#### PROMPT:
Copy task, pictures excluded: set down exactly the lines from the one containing "Image resolution: width=610" to the end of the data below.

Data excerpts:
▼▼▼

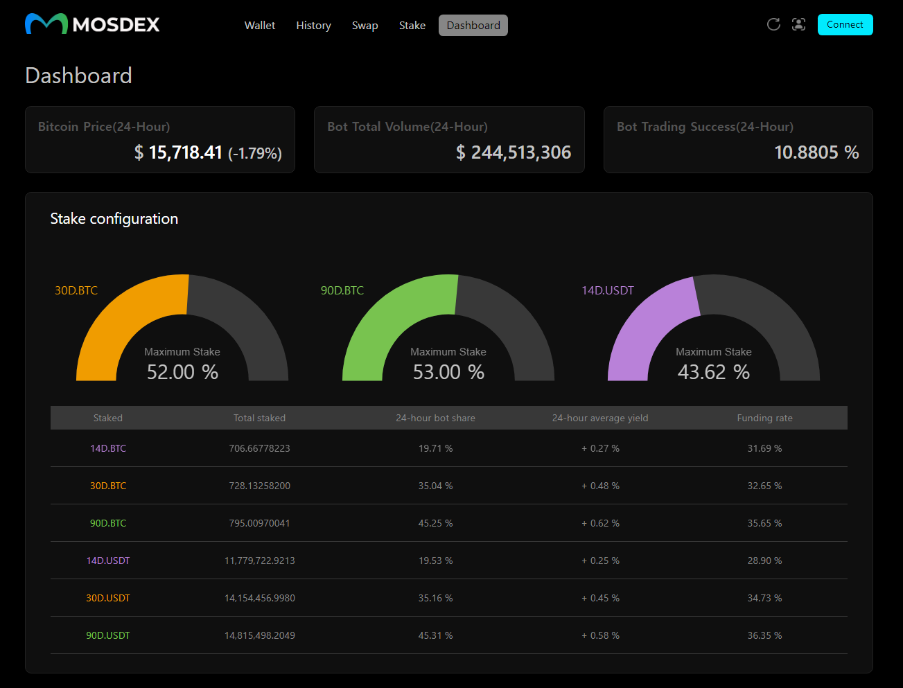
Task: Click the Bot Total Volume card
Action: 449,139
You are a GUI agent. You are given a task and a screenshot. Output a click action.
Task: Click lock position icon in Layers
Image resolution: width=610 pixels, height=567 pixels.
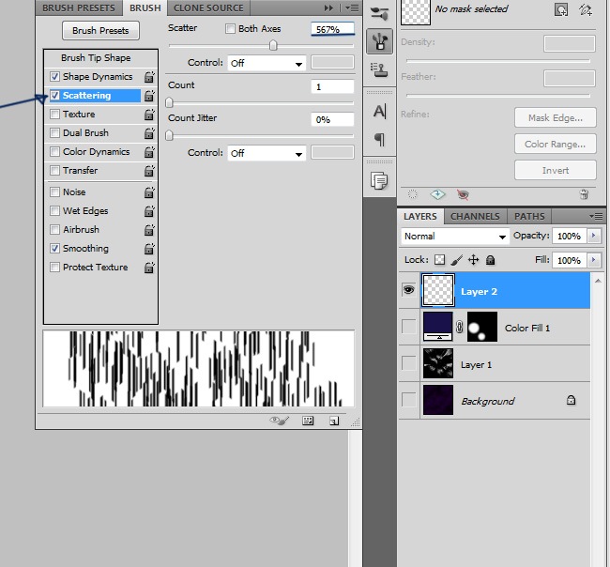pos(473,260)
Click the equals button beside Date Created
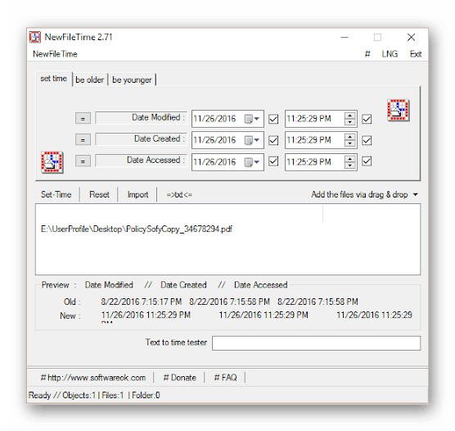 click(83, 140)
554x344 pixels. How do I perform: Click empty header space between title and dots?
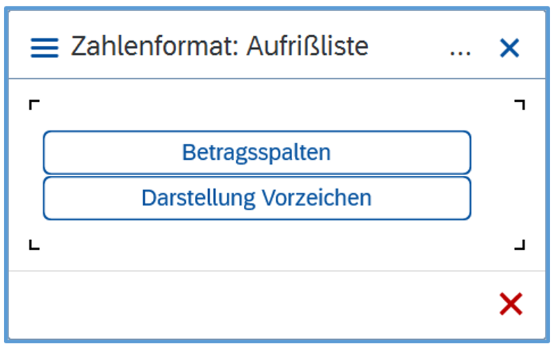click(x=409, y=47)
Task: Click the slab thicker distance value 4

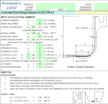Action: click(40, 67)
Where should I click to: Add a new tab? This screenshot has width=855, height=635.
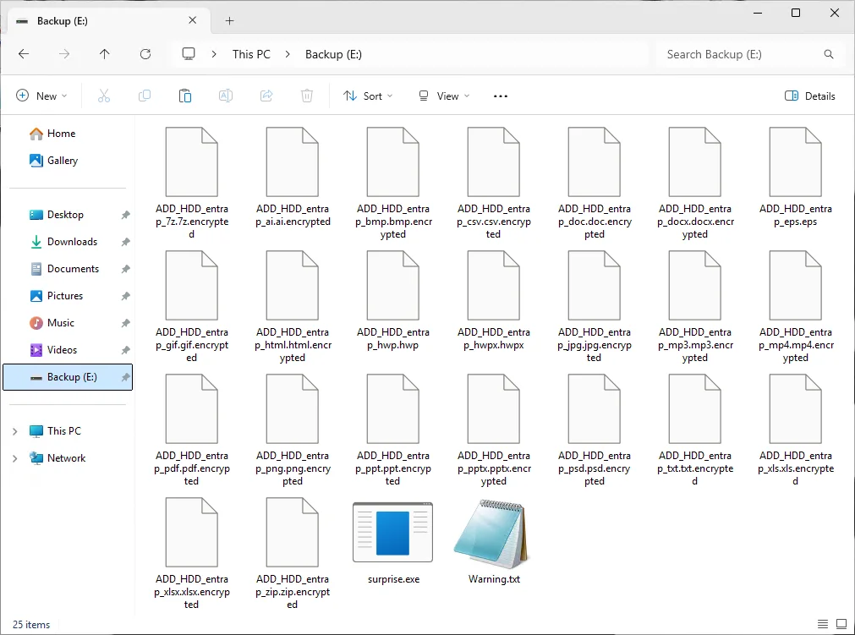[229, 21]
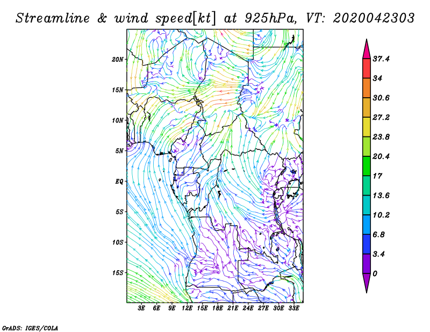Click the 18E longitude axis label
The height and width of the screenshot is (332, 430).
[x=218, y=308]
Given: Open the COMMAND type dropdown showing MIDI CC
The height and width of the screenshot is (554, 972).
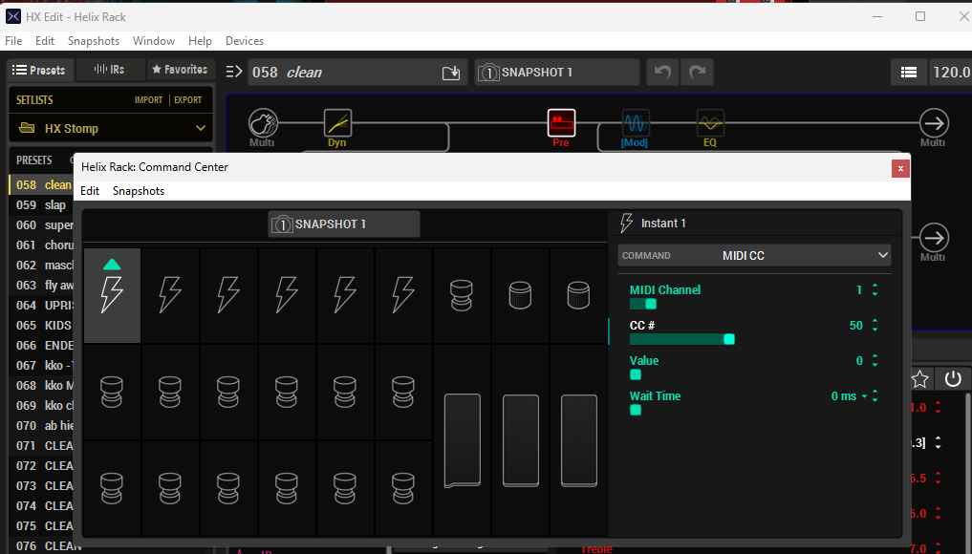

▲▲▲

#### EXERCISE SOLUTION:
Image resolution: width=610 pixels, height=567 pixels.
pos(473,260)
Click the equals button beside Date Created
 click(83, 140)
554x344 pixels. How do I perform: Click empty header space between title and dots?
click(x=409, y=47)
Task: Click the slab thicker distance value 4

Action: click(40, 67)
Where should I click to: Add a new tab? This screenshot has width=855, height=635.
[229, 21]
Click the 18E longitude axis label
The height and width of the screenshot is (332, 430).
[x=218, y=308]
Given: Open the COMMAND type dropdown showing MIDI CC
The height and width of the screenshot is (554, 972).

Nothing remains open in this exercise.